Choosing cooperation over confrontation this morning, Gybe offered coffee to the two officers who now sat in the cockpit. From yesterday, he knew the younger officer.
“Gybe, this is Detective Kai Kane of the Maui Police. Murders are very rare on Moloka‘i, so Detective Kane has come from Maui to lead the investigation. As you know, the island of Moloka‘i is part of Maui County.”
Gybe nodded to the detective.
“Gybe, I know you’ve told your story several times. I’ve read the reports and I have some questions. But, it is important for me to hear it directly.”
The mantra was cooperate. He must cooperate.
Detective Kane began the questioning by asking about his name. Gybe told the officers that Gybe was Gaelic for ‘the place where one breeds horses.’ The small talk continued for a few minutes.
“And your last name?”
Gybe’s “Don’t have, don’t need one” met arched eyebrows of Detective Kane.

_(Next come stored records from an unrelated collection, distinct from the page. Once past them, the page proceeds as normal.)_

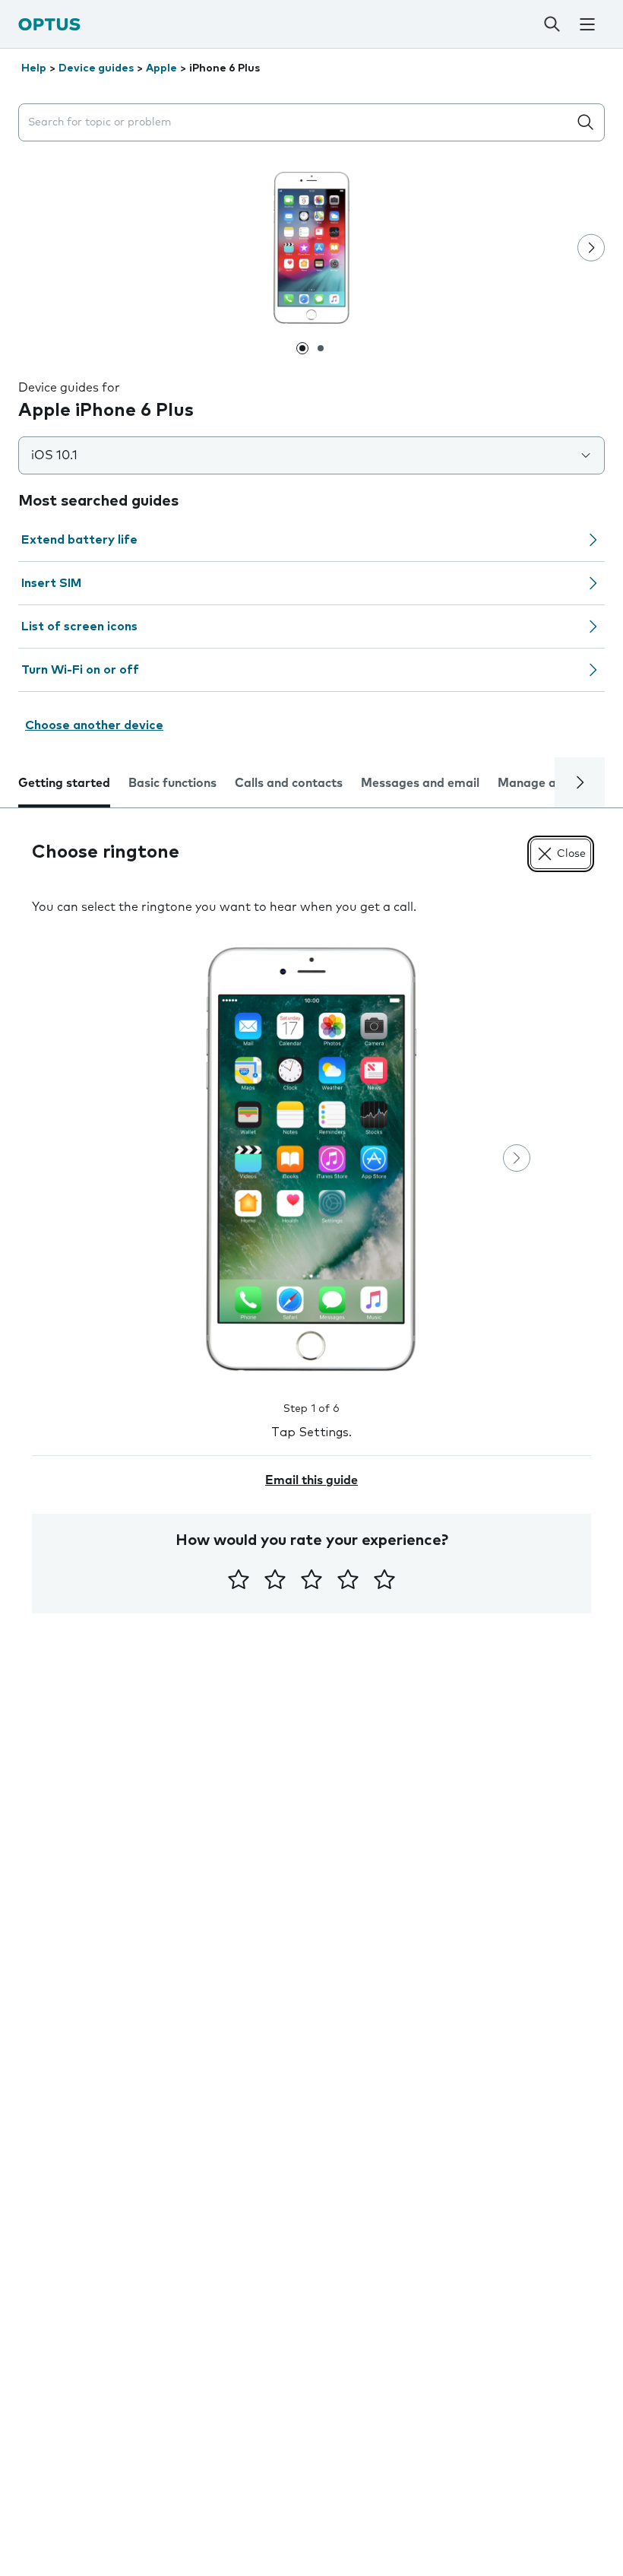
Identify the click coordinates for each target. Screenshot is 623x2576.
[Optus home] (49, 24)
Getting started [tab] (64, 783)
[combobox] (296, 123)
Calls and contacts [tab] (289, 783)
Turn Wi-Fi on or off (80, 670)
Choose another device (94, 725)
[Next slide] (591, 248)
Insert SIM (51, 583)
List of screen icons (79, 626)
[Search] (552, 24)
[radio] (238, 1579)
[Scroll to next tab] (580, 782)
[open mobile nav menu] (588, 24)
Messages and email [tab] (420, 783)
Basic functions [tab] (172, 783)
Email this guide (311, 1480)
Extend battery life (79, 540)
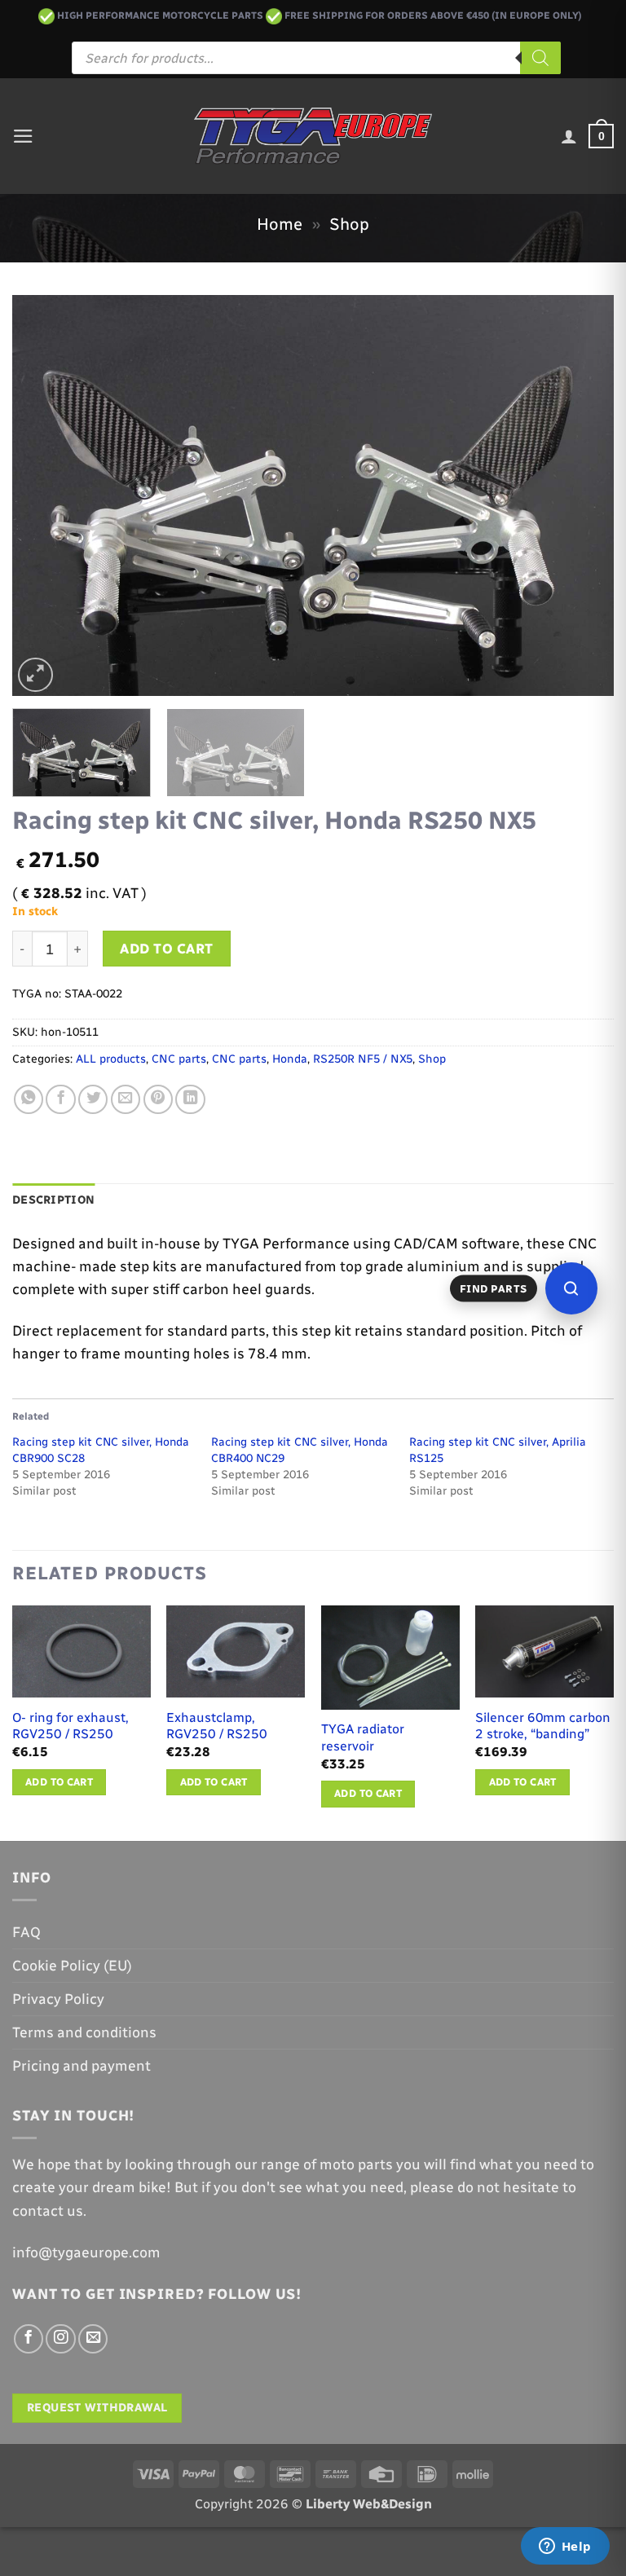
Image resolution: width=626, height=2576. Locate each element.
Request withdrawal (97, 2408)
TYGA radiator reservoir (362, 1737)
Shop (349, 224)
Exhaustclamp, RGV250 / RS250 (216, 1726)
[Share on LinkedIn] (190, 1099)
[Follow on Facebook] (28, 2339)
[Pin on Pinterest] (158, 1099)
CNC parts (179, 1059)
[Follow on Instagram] (60, 2339)
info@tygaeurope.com (86, 2252)
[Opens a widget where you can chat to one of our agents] (565, 2547)
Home (279, 224)
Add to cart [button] (59, 1782)
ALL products (111, 1059)
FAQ (26, 1931)
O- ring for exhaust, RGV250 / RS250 (70, 1726)
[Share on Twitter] (93, 1099)
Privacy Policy (58, 1998)
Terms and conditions (84, 2032)
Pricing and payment (81, 2065)
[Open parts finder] (571, 1288)
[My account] (569, 136)
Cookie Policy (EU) (72, 1965)
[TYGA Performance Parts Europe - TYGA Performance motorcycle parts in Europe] (313, 136)
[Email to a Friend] (125, 1099)
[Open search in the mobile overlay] (316, 58)
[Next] (581, 495)
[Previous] (45, 495)
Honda (289, 1059)
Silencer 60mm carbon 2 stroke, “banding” (543, 1726)
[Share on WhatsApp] (28, 1099)
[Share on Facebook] (60, 1099)
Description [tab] (53, 1200)
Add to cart (167, 948)
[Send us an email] (93, 2339)
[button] (23, 136)
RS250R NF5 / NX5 (362, 1059)
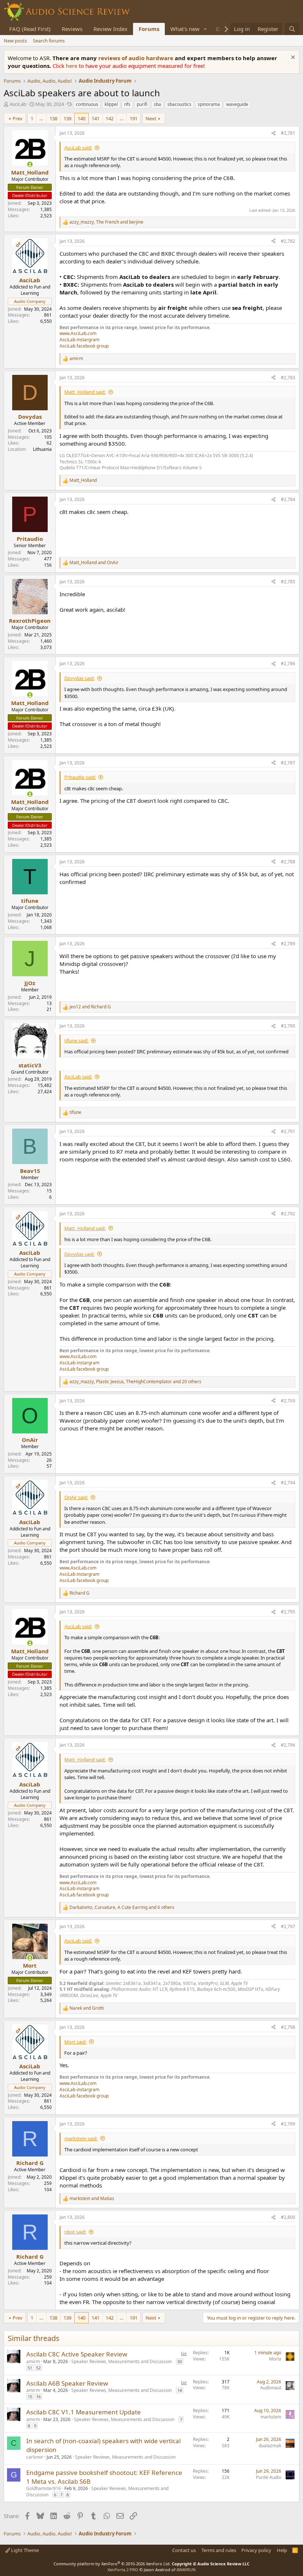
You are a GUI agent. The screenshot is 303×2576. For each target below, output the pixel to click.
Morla (275, 2359)
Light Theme (24, 2550)
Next (151, 118)
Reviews (72, 28)
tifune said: (76, 1040)
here (72, 65)
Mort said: (75, 2041)
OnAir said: (76, 1497)
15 (30, 2396)
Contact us (184, 2550)
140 (81, 118)
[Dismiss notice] (292, 58)
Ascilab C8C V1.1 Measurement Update (83, 2412)
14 (179, 2390)
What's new (185, 28)
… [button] (41, 118)
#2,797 (288, 1926)
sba (157, 104)
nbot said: (75, 2231)
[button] (205, 29)
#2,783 (288, 377)
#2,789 (288, 943)
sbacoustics (179, 104)
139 (67, 118)
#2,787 (288, 763)
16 (38, 2396)
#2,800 (288, 2217)
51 (30, 2367)
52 (38, 2367)
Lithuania (42, 449)
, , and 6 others (121, 1907)
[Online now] (29, 164)
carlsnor (34, 2457)
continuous (87, 104)
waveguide (237, 104)
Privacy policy (256, 2550)
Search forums (49, 40)
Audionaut (270, 2388)
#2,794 (288, 1482)
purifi (142, 104)
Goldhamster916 (43, 2488)
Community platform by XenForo (112, 2563)
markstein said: (81, 2138)
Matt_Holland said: (85, 392)
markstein (271, 2417)
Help (282, 2550)
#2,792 (288, 1214)
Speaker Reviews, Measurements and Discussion (121, 2361)
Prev (18, 118)
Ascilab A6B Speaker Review (67, 2383)
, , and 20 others (135, 1382)
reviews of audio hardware (136, 58)
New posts (15, 40)
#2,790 (288, 1026)
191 (133, 118)
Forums (149, 28)
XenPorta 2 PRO (123, 2569)
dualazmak (270, 2445)
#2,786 (288, 663)
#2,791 (288, 1131)
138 (53, 118)
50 (179, 2361)
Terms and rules (218, 2550)
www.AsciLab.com (77, 333)
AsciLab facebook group (84, 346)
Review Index (110, 28)
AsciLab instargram (79, 339)
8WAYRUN (186, 2569)
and (94, 563)
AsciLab (18, 104)
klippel (111, 104)
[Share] (273, 133)
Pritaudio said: (80, 777)
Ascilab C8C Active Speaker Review (76, 2354)
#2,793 (288, 1401)
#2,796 (288, 1745)
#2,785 (288, 582)
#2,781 (288, 133)
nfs (127, 104)
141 (95, 118)
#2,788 (288, 862)
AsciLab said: (78, 147)
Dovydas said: (79, 678)
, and (106, 222)
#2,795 (288, 1612)
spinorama (209, 104)
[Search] (292, 29)
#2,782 (288, 241)
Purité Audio (268, 2477)
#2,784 (288, 499)
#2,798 (288, 2027)
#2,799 (288, 2124)
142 (109, 118)
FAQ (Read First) (30, 28)
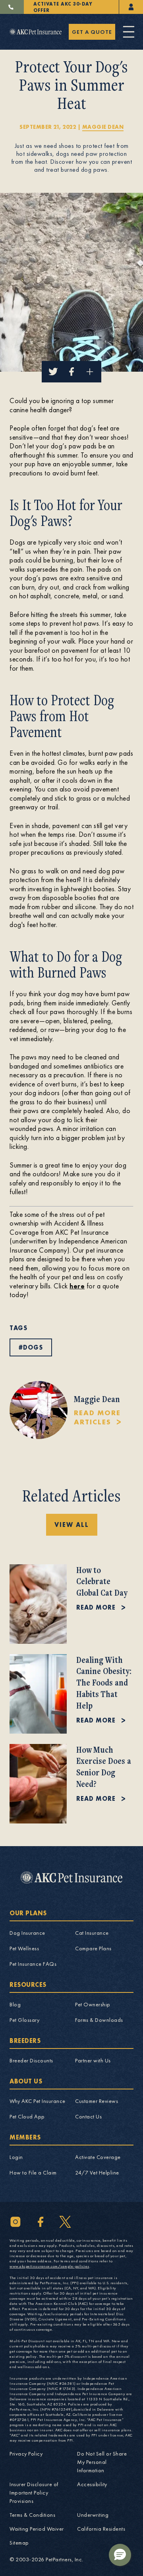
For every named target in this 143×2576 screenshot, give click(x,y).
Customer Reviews (96, 2101)
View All (71, 1525)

During the first half hour of the police interview, Detective Kane listened intently as Gybe answered his questions. The questions mirrored, more or less, the ones Gybe had answered yesterday.
“Gybe, yesterday you listed your occupation as sushi chef. Care to elaborate on that?”
Gybe shrugged.
Detective Kane retrieved a folder from a daypack that he carried. “According to our records, Gybe of no last name, you have worked as a computer programmer and have sold freelance articles to several magazines.” Detective Kane looked up from the folder. “When did you become a sushi chef?”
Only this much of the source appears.